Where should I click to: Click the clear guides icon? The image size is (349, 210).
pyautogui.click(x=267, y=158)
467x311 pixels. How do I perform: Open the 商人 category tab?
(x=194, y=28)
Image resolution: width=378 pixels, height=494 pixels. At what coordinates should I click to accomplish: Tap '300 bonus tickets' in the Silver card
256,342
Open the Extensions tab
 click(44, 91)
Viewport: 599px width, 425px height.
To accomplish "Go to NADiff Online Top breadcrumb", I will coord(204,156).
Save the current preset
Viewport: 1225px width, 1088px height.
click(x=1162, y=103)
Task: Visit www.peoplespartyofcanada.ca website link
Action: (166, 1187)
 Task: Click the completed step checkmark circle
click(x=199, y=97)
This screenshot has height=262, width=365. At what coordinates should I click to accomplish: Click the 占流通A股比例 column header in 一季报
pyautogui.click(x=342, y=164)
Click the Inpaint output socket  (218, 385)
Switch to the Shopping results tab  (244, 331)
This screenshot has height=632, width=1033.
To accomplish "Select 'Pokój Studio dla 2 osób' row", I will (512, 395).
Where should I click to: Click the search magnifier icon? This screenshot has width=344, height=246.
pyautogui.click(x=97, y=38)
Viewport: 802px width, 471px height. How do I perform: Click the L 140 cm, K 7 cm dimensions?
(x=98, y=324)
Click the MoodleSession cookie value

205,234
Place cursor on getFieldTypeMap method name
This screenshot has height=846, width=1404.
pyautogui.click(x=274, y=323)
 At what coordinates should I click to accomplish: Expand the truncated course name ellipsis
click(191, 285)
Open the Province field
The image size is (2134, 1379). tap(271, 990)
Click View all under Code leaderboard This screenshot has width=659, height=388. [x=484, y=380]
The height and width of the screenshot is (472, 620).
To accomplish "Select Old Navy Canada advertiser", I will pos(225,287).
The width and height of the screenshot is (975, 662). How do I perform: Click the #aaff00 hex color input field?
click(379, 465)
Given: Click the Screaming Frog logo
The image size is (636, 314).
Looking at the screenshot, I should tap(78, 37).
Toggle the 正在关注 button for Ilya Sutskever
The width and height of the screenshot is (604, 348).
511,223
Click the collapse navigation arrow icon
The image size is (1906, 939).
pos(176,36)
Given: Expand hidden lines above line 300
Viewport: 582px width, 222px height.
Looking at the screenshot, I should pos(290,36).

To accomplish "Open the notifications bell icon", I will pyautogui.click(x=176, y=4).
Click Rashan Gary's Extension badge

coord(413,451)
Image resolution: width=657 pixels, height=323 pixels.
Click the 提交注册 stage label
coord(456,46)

────

### YOUR OBJECTIVE
Rewrite the listing from the line that has "Toggle the 正在关注 button for Ilya Sutskever" through the line that has "coord(413,451)", changing "bell" to "alert" and leaving everything else the same.

### THE REPLY
Toggle the 正在关注 button for Ilya Sutskever
The width and height of the screenshot is (604, 348).
511,223
Click the collapse navigation arrow icon
The image size is (1906, 939).
pos(176,36)
Given: Expand hidden lines above line 300
Viewport: 582px width, 222px height.
Looking at the screenshot, I should pos(290,36).

To accomplish "Open the notifications alert icon", I will pyautogui.click(x=176, y=4).
Click Rashan Gary's Extension badge

coord(413,451)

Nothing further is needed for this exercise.